Niestety świadomość ekologiczna społeczeństwa, pomimo powszechnie prowadzonej edukacji ekologicznej, wciąż jest niedostateczna. Prawdziwą plagą są „turyści-rekreanci”. Zgodnie z hasłem, że przyroda jest dla ludzi, wjeżdżają samochodami w niedozwolone miejsca, rozkładają koce, palą ogniska, grają w piłkę. Skutki masowej „turystyki” to zaśmiecanie terenu, nadmierny hałas, płoszenie zwierząt, zagrożenie pożarowe oraz zanieczyszczenie powietrza spalinami. Skały i murawy są wydeptywane, co poza bezpośrednim niszczeniem roślin powoduje erozję zboczy i uruchamianie piargów oraz otwiera drogę dla roślin synantropijnych. Szczególnie narażone na to oddziaływanie są skały chętnie odwiedzane przez wspinaczy, którzy często także biwakują w ich sąsiedztwie. Podczas wspinaczki na ścianach skalnych likwidacji ulega wiele stanowisk roślin. Swój przyczynek do dewastacji krajobrazu Jury wnosi również jurajski GOPR, ustawiający, dzięki finansom Wielkiej Orkiestry Świątecznej Pomocy, w najpiękniejszych miejscach wstrętne, jaskrawe tablice „ostrzegawcze”.

Między nami jaskiniowcami

W ciągu ostatnich lat rozwinęła się „turystyka jaskiniowa”. Jej efektem jest niepokojenie nietoperzy podczas snu zimowego i dewastacja jaskiń. Ludzie niszczą wnętrza, zabierając ze sobą wszystko to, co uda im się wyciąć ze ścian czy sklepień. Nacieki skalne, szczątki roślin i zwierząt kopalnych można później oglądać i kupić na giełdach, wystawach lub za pośrednictwem Internetu.

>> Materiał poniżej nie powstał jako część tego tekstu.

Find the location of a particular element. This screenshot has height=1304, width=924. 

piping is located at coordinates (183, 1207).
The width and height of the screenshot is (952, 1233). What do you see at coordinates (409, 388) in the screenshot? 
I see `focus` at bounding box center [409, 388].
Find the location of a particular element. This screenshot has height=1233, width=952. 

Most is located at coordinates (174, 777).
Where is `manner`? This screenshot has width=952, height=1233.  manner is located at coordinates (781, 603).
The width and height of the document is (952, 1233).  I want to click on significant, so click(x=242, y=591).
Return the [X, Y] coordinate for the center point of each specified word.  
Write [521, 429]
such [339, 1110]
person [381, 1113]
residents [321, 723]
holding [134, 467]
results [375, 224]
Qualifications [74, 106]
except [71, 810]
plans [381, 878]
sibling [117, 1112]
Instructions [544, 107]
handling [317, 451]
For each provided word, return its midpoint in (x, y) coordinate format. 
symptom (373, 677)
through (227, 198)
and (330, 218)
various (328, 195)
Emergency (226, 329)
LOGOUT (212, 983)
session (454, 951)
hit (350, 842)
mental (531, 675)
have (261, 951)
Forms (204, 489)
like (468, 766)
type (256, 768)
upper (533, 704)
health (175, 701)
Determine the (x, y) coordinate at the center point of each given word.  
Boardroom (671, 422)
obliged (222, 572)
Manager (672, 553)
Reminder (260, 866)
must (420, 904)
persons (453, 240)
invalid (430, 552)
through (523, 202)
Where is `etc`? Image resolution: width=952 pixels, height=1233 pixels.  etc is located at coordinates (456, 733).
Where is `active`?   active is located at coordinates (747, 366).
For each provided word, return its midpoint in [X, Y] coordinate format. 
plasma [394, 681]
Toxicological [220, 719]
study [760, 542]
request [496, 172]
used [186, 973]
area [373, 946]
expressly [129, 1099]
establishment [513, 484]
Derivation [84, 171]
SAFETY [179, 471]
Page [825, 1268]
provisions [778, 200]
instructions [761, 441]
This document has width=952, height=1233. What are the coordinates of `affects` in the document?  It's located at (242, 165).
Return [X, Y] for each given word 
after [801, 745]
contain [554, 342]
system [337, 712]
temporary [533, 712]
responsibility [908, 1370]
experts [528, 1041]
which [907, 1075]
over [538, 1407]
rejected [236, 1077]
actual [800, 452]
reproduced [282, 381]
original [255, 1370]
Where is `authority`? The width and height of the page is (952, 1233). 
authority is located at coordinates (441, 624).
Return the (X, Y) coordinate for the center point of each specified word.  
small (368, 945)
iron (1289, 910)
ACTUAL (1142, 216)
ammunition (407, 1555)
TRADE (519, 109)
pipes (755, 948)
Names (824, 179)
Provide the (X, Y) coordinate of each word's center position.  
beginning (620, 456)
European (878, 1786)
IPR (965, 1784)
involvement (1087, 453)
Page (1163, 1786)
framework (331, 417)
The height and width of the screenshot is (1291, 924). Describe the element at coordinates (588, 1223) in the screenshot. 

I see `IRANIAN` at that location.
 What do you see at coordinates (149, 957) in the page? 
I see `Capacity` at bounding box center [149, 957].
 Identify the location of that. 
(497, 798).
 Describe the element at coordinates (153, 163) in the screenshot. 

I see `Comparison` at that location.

Kompletnie martwe są przepisy Ustawy o ochronie przyrody regulujące te ostatnie kwestie. Zgodnie z art 122 ustawy – kto dokona odkrycia kopalnych szczątków roślin lub zwierząt, jest obowiązany powiadomić o tym niezwłocznie wojewodę, a jeżeli nie jest to możliwe – właściwego wójta, burmistrza albo prezydenta miasta, którzy są zobowiązani niezwłocznie przekazać zawiadomienie wojewodzie. Jeżeli wojewoda ustali, że odkryte kopalne szczątki roślin lub zwierząt są cenne dla nauki, przekazuje je do muzeum lub placówki naukowej. Art. 123 ustawy mówiący, że wojewoda dokonuje kontroli przestrzegania przepisów o ochronie przyrody w trakcie gospodarczego wykorzystania zasobów i składników przyrody nie jest w praktyce stosowany w stosunku do drobnych handlarzy, którzy oczywiście nie zgłaszają swojej działalności wojewodzie, a ten swojej strony również nie wykazuje zainteresowania tym procederem. Tak dewastowane są nawet najcenniejsze stanowiska. Przykładem mogą być wąwozy w Kwaczale, w których występują odsłonięcia górnokarbońskich (280-300 mln lat temu) skał noszących nazwę arkozy kwaczalskiej. W arkozie występują fragmenty skrzemieniałych pni drzew karbońskich. Największe ze znalezionych pni mierzyły po złożeniu z kawałków do 8 m długości, a ich średnica dochodziła do 1 m. W ostatnich latach pnie zostały prawie całkowicie zebrane i obecnie stanowią dużą rzadkość... 

Z silnikiem zamiast mózgu

Dużym zagrożeniem są rajdy samochodami terenowymi, quadami, motocyklami terenowymi. Koła terenowego auta lub motocrossowego motocykla, wgryzające się w ziemię, rujnują poszycie, niszczą korzenie drzew chroniące grunt stoków i rozpoczynają proces erozji. Ryk silników płoszy zwierzynę, znane są przypadki potrącenia zwierząt (m.in. sarny) przez samochód terenowy. Rajdy motorowe odbywają się praktycznie wszędzie: w lasach, w parkach, na Pustyni Błędowskiej, w ruinach zamków (Rudno).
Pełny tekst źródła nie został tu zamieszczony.